The auction came after the Geneva prosecutor’s office announced in February it had closed a case against Teodoro Nguema Obiang Mangue, the son of the country’s four-decade president, Teodoro Obiang, and two others following a probe of money laundering and mismanagement of public assets. Swiss authorities seized the cars and ordered the sequestration of a yacht in 2016.The yacht was released in the arrangement announced in February, under which Equatorial Guinea agreed to pay Geneva authorities £1.1 million ‘notably to cover procedural costs,’ the prosecutor’s office said.The standout lot in the auction was a white-and-cream Lamborghini Veneno roadster, one of only nine such versions produced, that has been driven only 325 kilometers (201 miles), Bonhams says. It was expected to fetch at least £4.3 million.

A Ferrari ‘LaFerrari’ – featuring Formula 1 and GT inspiration – was set to fetch at least £2.1 million.
The Equatorial Guinea president’s son, who is also a vice president, has also been ensnared in legal trouble elsewhere. Last year, Brazilian officials said $16 million (£13 million) in undeclared cash and luxury watches that were seized from a delegation he led may have been part of an effort to launder money embezzled from the country’s government. A Parisian court in 2017 convicted the president’s son in absentia of embezzling tens of millions of euro from his government and laundering the proceeds in France.The court handed down a three-year suspended jail sentence and a suspended €30 million (US$35 million) fine for Teodoro Nguema Obiang Mangue, known as Teodorin, who is also Equatorial Guinea’s vice president. The court seized his assets in France valued at well over €100 million.
‘This verdict against Teodorin Obiang is further proof that rampant government corruption in Equatorial Guinea has robbed its people of their country’s oil wealth,’ said Sarah Saadoun, business and human rights researcher at Human Rights Watch.’The French government should repatriate the money ensuring it goes to key services where it should have been spent.’ The case has been appealed.
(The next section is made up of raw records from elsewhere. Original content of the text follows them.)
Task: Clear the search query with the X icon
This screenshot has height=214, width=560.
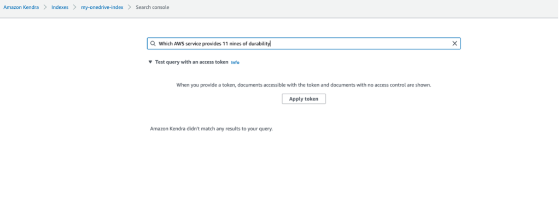Action: click(x=454, y=44)
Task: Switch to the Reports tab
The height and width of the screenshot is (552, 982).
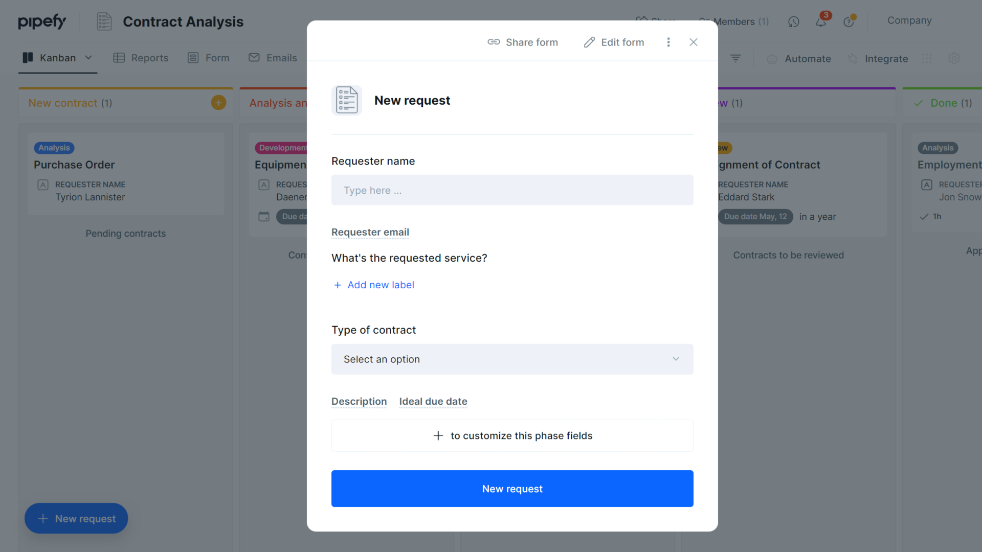Action: (141, 58)
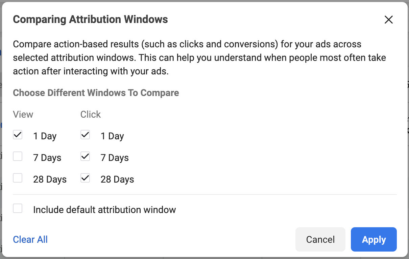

The Geneva prosecutor’s office in February cited rules allowing prosecutors to close cases in which the person under investigation had ‘repaired the damage or done everything that could have been expected of him or her to make up for the wrong that was caused.’ The investigation also involved authorities in the United States, the Cayman Islands, France, Monaco, Denmark, the Netherlands and the Marshall Islands.